EXERCISE BRIEF =>
Wherever the word "Given" turns up in a line of the entries, copy that line.

AVAILABLE DATA =>
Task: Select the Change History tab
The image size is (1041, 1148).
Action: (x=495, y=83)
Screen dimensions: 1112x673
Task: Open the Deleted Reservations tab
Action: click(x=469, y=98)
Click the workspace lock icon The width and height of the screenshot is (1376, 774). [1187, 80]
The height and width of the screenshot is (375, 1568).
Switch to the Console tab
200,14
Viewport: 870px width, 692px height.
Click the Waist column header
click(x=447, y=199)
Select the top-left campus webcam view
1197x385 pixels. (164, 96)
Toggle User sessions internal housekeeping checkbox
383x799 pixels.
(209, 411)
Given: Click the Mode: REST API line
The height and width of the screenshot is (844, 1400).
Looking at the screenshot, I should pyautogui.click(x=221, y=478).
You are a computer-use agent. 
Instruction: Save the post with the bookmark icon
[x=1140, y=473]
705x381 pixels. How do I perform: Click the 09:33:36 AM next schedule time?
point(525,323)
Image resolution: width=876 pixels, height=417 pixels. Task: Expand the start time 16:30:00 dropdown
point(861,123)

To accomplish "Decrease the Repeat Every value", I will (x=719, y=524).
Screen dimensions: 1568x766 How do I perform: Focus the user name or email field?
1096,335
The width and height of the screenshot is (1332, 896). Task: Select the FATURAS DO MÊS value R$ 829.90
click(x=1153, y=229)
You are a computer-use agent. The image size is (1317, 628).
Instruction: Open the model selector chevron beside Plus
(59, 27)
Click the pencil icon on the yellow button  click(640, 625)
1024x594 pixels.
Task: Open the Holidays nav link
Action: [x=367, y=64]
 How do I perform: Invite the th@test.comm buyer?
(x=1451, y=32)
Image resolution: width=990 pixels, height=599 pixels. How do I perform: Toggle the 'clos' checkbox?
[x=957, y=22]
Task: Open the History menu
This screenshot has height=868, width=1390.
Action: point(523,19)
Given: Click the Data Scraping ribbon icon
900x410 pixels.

REPLY TO THE TASK =>
Given: Click the Mode: REST API line
Given: Click the Data Scraping ribbon icon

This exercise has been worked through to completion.